Target pointing data:
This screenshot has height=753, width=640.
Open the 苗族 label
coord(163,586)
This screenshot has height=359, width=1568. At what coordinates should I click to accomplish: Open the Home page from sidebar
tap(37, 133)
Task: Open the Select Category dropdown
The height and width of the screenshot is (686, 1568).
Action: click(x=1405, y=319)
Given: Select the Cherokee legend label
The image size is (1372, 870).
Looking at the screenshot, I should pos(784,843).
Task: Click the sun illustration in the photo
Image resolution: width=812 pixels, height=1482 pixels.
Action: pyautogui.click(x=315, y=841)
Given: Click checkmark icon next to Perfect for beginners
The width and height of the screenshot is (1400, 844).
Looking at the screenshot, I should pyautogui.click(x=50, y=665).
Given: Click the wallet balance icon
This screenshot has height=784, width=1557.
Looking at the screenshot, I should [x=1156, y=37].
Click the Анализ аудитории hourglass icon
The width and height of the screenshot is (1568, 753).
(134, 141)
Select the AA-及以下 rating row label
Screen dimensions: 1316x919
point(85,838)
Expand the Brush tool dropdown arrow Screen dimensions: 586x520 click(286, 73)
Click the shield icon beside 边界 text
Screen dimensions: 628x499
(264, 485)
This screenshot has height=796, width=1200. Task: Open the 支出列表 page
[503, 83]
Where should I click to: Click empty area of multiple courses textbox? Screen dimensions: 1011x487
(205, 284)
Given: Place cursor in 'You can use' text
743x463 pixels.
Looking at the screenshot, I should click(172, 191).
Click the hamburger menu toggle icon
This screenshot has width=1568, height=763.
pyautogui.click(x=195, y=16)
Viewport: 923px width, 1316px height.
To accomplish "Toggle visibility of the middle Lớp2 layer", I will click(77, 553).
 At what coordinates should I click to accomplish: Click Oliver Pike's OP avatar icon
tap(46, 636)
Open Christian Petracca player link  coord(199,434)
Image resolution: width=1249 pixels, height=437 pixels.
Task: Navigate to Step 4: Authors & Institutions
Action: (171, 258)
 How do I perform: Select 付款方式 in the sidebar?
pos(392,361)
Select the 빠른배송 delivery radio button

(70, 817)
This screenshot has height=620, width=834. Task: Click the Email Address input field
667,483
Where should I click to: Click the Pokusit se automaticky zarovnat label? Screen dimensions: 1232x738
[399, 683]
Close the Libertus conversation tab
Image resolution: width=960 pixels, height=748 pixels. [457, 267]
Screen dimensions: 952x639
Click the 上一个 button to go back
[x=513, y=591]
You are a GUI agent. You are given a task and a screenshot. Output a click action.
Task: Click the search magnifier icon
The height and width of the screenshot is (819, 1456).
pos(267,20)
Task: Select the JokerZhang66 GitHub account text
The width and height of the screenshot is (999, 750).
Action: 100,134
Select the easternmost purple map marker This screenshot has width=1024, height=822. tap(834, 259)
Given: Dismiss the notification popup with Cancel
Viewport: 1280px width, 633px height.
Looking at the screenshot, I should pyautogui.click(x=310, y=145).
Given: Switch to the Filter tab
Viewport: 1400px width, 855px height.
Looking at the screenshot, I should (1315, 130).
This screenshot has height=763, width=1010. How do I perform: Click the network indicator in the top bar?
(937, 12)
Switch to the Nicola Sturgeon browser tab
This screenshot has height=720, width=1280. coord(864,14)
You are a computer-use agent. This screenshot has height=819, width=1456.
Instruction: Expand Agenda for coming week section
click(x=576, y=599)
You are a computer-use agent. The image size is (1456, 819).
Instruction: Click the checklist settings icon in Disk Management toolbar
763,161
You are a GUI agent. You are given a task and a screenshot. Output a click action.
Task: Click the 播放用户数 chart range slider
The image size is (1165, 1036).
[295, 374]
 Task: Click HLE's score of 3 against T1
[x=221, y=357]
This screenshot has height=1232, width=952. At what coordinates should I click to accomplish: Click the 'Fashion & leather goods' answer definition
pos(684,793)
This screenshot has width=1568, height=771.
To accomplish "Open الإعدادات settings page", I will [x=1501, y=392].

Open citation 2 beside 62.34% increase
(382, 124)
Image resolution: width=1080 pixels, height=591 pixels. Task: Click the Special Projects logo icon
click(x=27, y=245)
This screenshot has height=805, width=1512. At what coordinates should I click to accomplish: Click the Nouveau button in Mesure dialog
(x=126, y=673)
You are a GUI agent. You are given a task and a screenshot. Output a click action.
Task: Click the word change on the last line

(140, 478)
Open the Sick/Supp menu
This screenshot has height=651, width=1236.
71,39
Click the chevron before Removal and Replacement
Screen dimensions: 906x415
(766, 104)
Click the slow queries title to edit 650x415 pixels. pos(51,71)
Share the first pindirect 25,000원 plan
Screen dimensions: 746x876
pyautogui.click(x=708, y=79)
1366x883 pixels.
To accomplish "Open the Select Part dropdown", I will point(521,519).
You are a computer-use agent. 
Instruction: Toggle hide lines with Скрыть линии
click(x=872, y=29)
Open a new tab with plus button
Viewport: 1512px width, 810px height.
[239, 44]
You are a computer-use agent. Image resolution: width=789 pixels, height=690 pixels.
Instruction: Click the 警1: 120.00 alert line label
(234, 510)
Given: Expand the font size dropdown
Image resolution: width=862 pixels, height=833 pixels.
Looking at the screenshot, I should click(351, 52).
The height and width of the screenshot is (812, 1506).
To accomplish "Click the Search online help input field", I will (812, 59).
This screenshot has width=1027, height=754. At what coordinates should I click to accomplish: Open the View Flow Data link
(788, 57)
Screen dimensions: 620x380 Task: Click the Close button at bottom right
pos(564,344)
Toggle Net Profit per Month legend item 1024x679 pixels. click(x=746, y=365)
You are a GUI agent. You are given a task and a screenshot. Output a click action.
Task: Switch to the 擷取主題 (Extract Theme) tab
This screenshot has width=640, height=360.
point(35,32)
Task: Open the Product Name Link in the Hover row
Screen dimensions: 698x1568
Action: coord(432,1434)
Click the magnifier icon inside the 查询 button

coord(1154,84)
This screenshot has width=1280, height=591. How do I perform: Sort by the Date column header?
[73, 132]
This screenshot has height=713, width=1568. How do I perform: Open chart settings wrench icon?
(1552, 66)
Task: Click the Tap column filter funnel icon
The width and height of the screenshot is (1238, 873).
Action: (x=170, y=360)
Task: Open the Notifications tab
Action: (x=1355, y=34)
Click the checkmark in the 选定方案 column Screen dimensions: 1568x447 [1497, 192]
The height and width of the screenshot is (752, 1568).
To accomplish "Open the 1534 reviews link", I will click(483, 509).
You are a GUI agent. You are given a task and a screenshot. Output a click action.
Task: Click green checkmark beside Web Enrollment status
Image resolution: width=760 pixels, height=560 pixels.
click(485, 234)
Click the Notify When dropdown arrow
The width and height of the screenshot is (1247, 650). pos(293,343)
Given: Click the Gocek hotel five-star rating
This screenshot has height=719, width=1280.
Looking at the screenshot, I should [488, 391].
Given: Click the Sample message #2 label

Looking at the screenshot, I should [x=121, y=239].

▶ Objective: Copy out the rows verbatim, starting with the line containing "This screenshot has height=1232, width=952." and ending with the line containing "Toggle Net Profit", both included.

▶ Written solution:
This screenshot has height=1232, width=952. At what coordinates should I click to accomplish: Click the 'Fashion & leather goods' answer definition
pos(684,793)
This screenshot has width=1568, height=771.
To accomplish "Open الإعدادات settings page", I will [x=1501, y=392].

Open citation 2 beside 62.34% increase
(382, 124)
Image resolution: width=1080 pixels, height=591 pixels. Task: Click the Special Projects logo icon
click(x=27, y=245)
This screenshot has height=805, width=1512. At what coordinates should I click to accomplish: Click the Nouveau button in Mesure dialog
(x=126, y=673)
You are a GUI agent. You are given a task and a screenshot. Output a click action.
Task: Click the word change on the last line

(140, 478)
Open the Sick/Supp menu
This screenshot has height=651, width=1236.
71,39
Click the chevron before Removal and Replacement
Screen dimensions: 906x415
(766, 104)
Click the slow queries title to edit 650x415 pixels. pos(51,71)
Share the first pindirect 25,000원 plan
Screen dimensions: 746x876
pyautogui.click(x=708, y=79)
1366x883 pixels.
To accomplish "Open the Select Part dropdown", I will point(521,519).
You are a computer-use agent. 
Instruction: Toggle hide lines with Скрыть линии
click(x=872, y=29)
Open a new tab with plus button
Viewport: 1512px width, 810px height.
[239, 44]
You are a computer-use agent. Image resolution: width=789 pixels, height=690 pixels.
Instruction: Click the 警1: 120.00 alert line label
(234, 510)
Given: Expand the font size dropdown
Image resolution: width=862 pixels, height=833 pixels.
Looking at the screenshot, I should click(351, 52).
The height and width of the screenshot is (812, 1506).
To accomplish "Click the Search online help input field", I will (812, 59).
This screenshot has width=1027, height=754. At what coordinates should I click to accomplish: Open the View Flow Data link
(788, 57)
Screen dimensions: 620x380 Task: Click the Close button at bottom right
pos(564,344)
Toggle Net Profit per Month legend item 1024x679 pixels. click(x=746, y=365)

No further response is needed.